-------- Listed records

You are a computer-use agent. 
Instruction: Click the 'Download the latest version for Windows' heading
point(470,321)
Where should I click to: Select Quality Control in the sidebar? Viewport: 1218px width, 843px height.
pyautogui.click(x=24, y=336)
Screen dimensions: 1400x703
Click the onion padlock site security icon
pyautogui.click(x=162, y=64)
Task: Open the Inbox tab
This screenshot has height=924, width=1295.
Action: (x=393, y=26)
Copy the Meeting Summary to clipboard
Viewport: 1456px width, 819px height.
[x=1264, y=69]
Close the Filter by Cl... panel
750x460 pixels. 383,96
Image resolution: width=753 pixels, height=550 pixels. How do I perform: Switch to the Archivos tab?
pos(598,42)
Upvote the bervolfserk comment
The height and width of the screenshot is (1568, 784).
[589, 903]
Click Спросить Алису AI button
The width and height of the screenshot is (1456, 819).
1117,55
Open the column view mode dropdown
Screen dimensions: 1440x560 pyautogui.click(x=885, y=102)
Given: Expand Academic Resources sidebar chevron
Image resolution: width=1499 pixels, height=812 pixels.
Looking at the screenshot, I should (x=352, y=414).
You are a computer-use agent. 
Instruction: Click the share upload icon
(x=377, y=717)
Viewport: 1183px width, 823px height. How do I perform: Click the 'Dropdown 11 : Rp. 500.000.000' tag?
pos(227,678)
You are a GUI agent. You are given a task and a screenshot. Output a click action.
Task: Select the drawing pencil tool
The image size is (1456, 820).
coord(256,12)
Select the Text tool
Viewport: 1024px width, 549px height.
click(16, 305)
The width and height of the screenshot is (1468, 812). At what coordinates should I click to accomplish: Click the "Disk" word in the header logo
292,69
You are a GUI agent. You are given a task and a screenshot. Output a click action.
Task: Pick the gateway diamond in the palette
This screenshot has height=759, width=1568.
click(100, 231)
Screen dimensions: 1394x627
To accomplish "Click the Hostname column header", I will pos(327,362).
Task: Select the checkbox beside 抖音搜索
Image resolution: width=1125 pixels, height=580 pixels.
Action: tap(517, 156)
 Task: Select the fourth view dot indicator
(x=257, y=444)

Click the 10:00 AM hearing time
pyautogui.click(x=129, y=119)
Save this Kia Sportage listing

----------------

* [Problem statement]:
How many lines of the records contain the string "dimensions"? Matching is case-sensitive, and the reply should be only the number.

* [Written reply]:
3